Introduction to Statistics with R

5.2 Discrete Distributions

Discrete random variables can only result in whole numbers (0, 1, 2, …). Here we explore a couple of the most common kinds of discrete distributions. We will not (yet) go into why the distributions are the way they are, only what they look like, and how to sample data from them.

For each distribution, there are four functions that provide important capabilities.

The random sample function, with r in the function name, generates (pseudo)random samples from the specified distribution.
The density function, with d in the function name, calculates the probability (density) of a particular outcome. It is also known as the probability density function or PDF.
The probability distribution function, with p in the function name, calculates the probability of a range of outcomes. It is also known as the cumulative distribution function or CDF.
The quantile function, with q in the function name, calculates the range of outcomes required to add up to a particular probability. It is also known as the inverse CDF.

5.2.1 The Bernoulli Distribution

A Bernoulli random variable (\(X \sim \text{Bernoulli}(p)\)) is equivalent to a (not necessarily fair) coin flip, but the result is just 0 or 1. The parameter \(p\) is the probability of getting a 1. The best way to simulate this is using the binomial distribution (more below), for which the Bernoulli is a special case (size = 1).

rbinom(1, size = 1, p = 0.7)

## [1] 1

We can also randomly draw a whole bunch of Bernoulli trials:

rbinom(20, size = 1, p = 0.7)

##  [1] 0 1 1 1 0 0 1 1 0 1 0 1 1 1 1 1 0 0 1 1

Distribution Functions

The Bernoulli has a very simple PDF, with \(X = 1\) having probability \(p\) and \(X = 0\) having probability \(1-p\).
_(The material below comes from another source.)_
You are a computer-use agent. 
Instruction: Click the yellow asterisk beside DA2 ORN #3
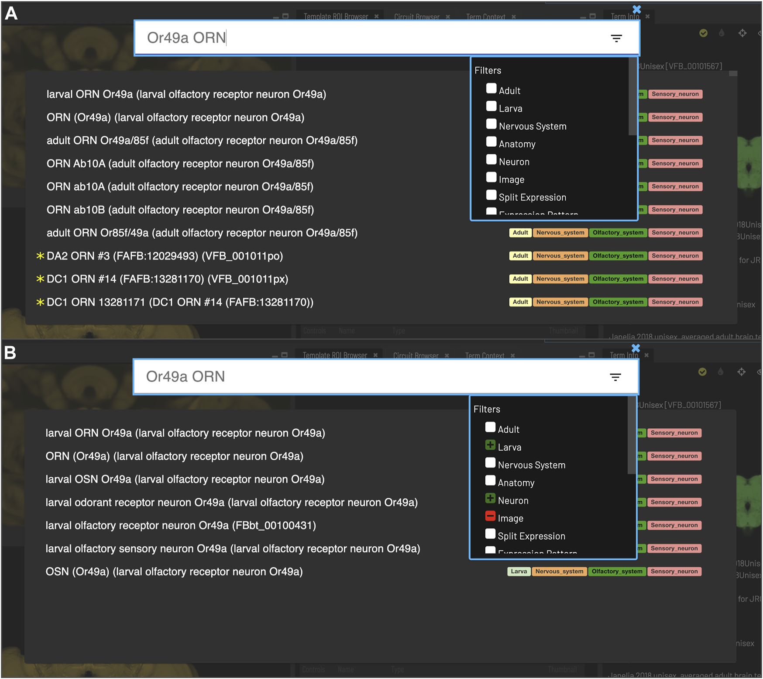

barplot(names.arg = 0:1, height = dbinom(0:1, size = 1, p = 0.7),
        main = "Bernoulli PDF", xlab = 'X', ylab = 'Probability')

We will explore CDFs and inverse CDFs more in the following sections.

5.2.2 The Binomial Distribution

Notice we used the binom functions with size = 1 to explore the Bernoulli distribution. You may ask, “What if we change the size argument?”. It turns out that this the same as asking, “What is the distribution of the sum of several Bernoulli variables?”

We call that distribution the binomial distribution. It is the same as counting the number of successes x in size attempts, with probability p of success per attempt. Sampling from a binomial distribution is simple,

rbinom(1, size = 20, p = 0.7)

## [1] 14

That is a single measurement from this distribution, but we can just as easily simulate many of them,

rbinom(15, size = 20, p = 0.7)

##  [1] 13 17 12 16 14 18 11 11 14 13 14 17 14 15 10

We can plot the results if we simulate too many to examine directly,

dat <- rbinom(1000, size = 20, p = 0.7)
barplot(table(dat), ylab = "counts")

Distribution Functions

The probability density function (PDF) of the binomial distribution is given by: \[f(x|n,p) = \Pr(X = x) = {n\choose x}p^x(1-p)^{n-x}\]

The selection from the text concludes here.